Eric Frank Russell (1905-1978)

 

Cet auteur britannique a fait carrière à travers les revues (américaines) de l'Âge d'or, et en particulier Astounding, qui a publié la grande majorité de ses nouvelles. Il a de ce fait été presque assimilé à un auteur américain, car il partageait une vision du monde qui rejoint grandement les mythes fondateurs des États-Unis : méfiance envers toute forme de bureaucratie et d'Etat, et donc éloge de l'initiative du héros mâle (l'absence de personnages féminins est flagrante chez Russell) et farouchement individualiste.

Il y a en revanche un point qui distingue Russell de ses contemporains de la même veine (c'est-à-dire Heinlein & co, on ne compte évidemment pas Asimov et ses Futurians "gauchistes"), c'est son rejet marqué de la violence. Son autre signe distinctif, c'est son esprit sarcastique qui emprunte à la tradition humoristique britannique mais était rare dans la SF des années 30 et 40 qui se prenait au sérieux : c'est pourquoi son compatriote Aldiss l'a décrit comme le "bouffon autorisé de Campbell" dans son histoire de la science-fiction.

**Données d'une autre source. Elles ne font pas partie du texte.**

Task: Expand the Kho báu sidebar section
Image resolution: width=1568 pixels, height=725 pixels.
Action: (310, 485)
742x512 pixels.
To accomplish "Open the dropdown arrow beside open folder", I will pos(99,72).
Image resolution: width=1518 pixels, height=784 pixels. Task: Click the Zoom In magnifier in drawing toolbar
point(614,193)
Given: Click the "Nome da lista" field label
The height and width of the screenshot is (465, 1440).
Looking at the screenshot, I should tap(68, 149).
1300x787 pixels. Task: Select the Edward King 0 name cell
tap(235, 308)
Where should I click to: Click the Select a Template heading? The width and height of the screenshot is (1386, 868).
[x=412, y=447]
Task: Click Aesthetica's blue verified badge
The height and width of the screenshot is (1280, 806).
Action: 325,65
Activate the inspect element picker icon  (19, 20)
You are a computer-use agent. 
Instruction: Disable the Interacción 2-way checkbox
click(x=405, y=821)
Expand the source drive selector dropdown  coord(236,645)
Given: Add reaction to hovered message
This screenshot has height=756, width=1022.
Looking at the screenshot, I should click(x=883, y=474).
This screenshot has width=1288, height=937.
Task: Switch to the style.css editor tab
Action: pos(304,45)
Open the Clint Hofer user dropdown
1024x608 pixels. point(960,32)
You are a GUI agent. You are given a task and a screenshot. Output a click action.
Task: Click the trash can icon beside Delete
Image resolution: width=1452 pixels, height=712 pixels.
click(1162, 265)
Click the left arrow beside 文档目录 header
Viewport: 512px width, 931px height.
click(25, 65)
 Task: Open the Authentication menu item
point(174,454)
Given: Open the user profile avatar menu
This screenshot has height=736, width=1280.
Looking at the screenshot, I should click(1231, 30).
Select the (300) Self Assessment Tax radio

Russell est un écrivain relativement oublié, et en plus c'est un personnage assez secret et d'un naturel grincheux, qui a régulièrement brûlé ses manuscrits. C'est donc une relative gageure de la part d'un certain John Ingham d'avoir publié sa biographie en 2010.

 

Date

Intérêt

Divertissement

Guêpe (Wasp)

1958

12/20

13/20

Plus X (Next of Kin)

1959

11/20

11/20

Courts romans parus ensemble en 1974 dans un volume des éditions Opta.

"L'homme d'action crée sa chance, et ne reste pas assis dans son coin à prier qu'elle lui tombe sur les genoux", écrit Eric Frank Russell dans Plus X. Cette phrase, qui est quasiment un manifeste libertarien, s'applique parfaitement à ses héros, inadaptés à la discipline militaire et envoyés seuls derrière les lignes ennemies.

La trame est en effet plus ou moins la même dans ces deux courts romans, qui s'inscrivent tous deux dans le cadre de guerres interstellaires. Dans Guêpe, le personnage est envoyé s'infiltrer sur une planète reculée des Siriens pour consommer leurs forces à l'arrière par des actes de sabotage et de propagande. Dans Plus X, il est chargé de missions de reconnaissance le plus loin possible.

Ce héros solitaire pourrait ressembler à ceux de Vance, mais ce dernier se distingue par la richesse des univers et des descriptions de sociétés extraterrestres. Russell n'a guère d'imagination en la matière : la police militaire sirienne (le Kaïtempi) est un dérivé direct de la "Gestapo japonaise", le Kempeitai, et les geôliers de Plus X sont tout aussi tristement banals pour les Terriens. L'intérêt des romans reposent donc sur l'inventivité du héros pour se sortir de situations difficiles... ou plutôt pour en provoquer.

Cette dynamique de l'action fonctionne très bien dans Guêpe, où ces trépidantes aventures sont rendues presque crédibles. C'est encore aujourd'hui le roman le plus connu de Russell : Neil Gaiman travaillait encore sur une adaptation ciné avant que le 11 septembre 2001 lui fasse renoncer à ses plans, car l'idée d'un héros "terroriste" était devenue invendable. Le résultat est beaucoup moins convaincant dans Plus X. On comprend mieux pourquoi quand l'on sait que la partie finale - celle qui contient l'idée forte - était la nouvelle originelle (The Space Willies) et qu'elle a ensuite été doublée en longueur. L'introduction de 80 pages pose un héros un brin arrogant et sentencieux (à l'instar de la citation ci-avant) sans ajouter malheureusement un quelconque intérêt.